CSii completed the development of IGAR, a propriety robotic platform with image guidance and automation capabilities and software architecture that supports tele operation.

IGAR provides an unrivaled level of physical accuracy and precision in the biopsy and treatment of breast disease. CSii is working to complement this with a set of advanced decision support tools in aid of clinicians or operators navigating the diagnostic and interventional process.

The CSii-MDA start-up, Insight Medbotics Canada Corporation (IMCC), jointly owned by CSii and MDA, will create high value tech jobs in Southern Ontario and Canada. IMCC will attract bright, talented engineers and physicians and facilitate the training of scores of highly qualified individuals with new skills in the use of advanced medical technology.

Insight Medbotics is working to establish partners in distribution (including Hologic, GE Healthcare, Stryker and others) as well as therapeutic device manufacturers (Sanarus and others). Next steps will be to address global markets to export via subsidiaries and partnerships to markets in the US and Europe.

The Canadian Space Agency (CSA) has supported CSii through the Build in Canada Innovation Program which was established by the Government of Canada, enabling CSii to test the tele operative capabilities of IGAR. Teleoperation enables a clinician at a secondary, office site hospital to control the robot over a network instead of performing the procedure in person in the MRI suite. CSii has successfully completed proof of principle testing for this project. With IGAR, patients across Ontario and beyond could benefit from the skill of experienced radiologists that typically practice outside of small communities, and simultaneously avoid the costs, wait time, and anxiety associated with patient travel.

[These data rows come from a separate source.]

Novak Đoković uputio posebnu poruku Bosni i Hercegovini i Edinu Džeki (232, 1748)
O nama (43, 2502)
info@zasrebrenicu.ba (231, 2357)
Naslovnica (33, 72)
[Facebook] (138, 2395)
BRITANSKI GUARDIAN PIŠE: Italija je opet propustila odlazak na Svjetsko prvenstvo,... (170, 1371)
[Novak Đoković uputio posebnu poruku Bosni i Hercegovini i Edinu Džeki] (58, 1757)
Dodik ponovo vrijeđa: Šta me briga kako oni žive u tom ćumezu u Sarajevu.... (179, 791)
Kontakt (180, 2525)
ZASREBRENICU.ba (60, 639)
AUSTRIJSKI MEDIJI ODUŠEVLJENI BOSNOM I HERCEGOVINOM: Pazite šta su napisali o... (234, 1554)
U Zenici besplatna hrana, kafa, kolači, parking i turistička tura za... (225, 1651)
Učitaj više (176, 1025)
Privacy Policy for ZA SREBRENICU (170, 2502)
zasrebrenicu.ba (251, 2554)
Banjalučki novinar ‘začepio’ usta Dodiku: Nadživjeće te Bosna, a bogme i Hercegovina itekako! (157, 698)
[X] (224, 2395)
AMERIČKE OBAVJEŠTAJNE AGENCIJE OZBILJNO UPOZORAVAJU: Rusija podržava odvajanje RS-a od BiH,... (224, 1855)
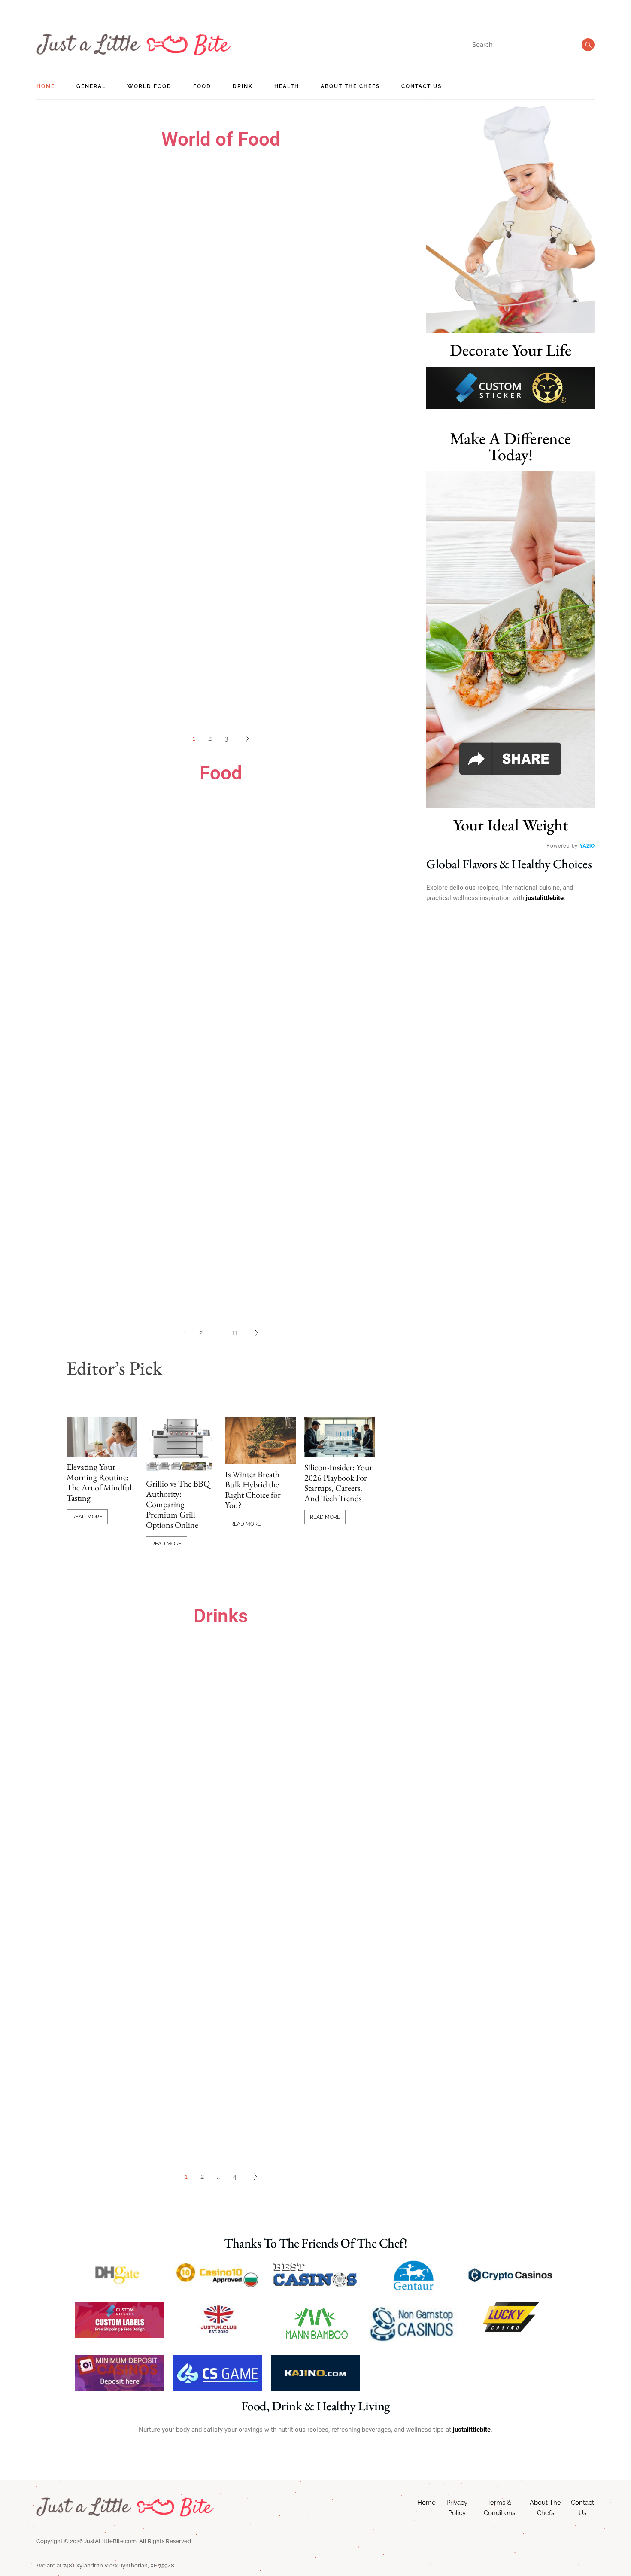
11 (234, 1333)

A teleoperated robotic system would connect community based hospitals to large teaching hospitals, eliminating any disparity in healthcare.

Development of an Autonomous Medical Robot

The ongoing support from the Canadian Space Agency CSA has enabled, the CSii-IBM Deep Learning project to successfully merge IGAR software with IBM;s Cognitive Computing System to conduct proof of concept testing on an autonomous IGAR system. This research was conducted on breast phantoms with embedded lesions identifiable during MRI imaging. The team successfully demonstrated the ability of the system to identify the suspicious lesion, plan a needle biopsy trajectory and conduct a needle biopsy with high degrees of accuracy and without human interaction.

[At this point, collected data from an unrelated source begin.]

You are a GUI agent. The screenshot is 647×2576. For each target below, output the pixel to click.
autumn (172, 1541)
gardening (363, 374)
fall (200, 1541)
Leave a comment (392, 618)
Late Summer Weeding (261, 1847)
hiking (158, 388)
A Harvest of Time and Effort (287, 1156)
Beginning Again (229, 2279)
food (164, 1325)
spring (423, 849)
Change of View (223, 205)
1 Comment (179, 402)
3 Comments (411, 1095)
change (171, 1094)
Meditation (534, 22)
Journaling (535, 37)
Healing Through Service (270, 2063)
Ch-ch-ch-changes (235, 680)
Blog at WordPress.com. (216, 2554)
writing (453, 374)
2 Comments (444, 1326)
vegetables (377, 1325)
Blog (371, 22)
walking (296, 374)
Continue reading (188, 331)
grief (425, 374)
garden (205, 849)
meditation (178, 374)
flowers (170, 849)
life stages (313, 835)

This fully autonomous robotic system will be capable of carrying out all components of standard care for the treatment of early cancers in one continuous procedure without a physician present, thereby making it accessible for all patients regardless of their location, reducing the cancer care pathway from weeks to hours, feature which will serve Canadians by providing advanced medical healthcare to those living in remote areas of the country as well as providing great benefits to future plans for long term space exploration.

This concept of autonomous, image guided intervention may be relevant to future CSA missions where expert medical staff is not available to a remote crew and automated intervention may be required to address an acute medical need.

With the success of IGAR-Breast, the team at CSii is working to expand IGAR’s capabilities to include multi-modal imaging and needlescopic interventions for treatment of many different early cancers.

We are currently working on MR-guided Brachytherapy treatment for prostate, liver and breast cancer.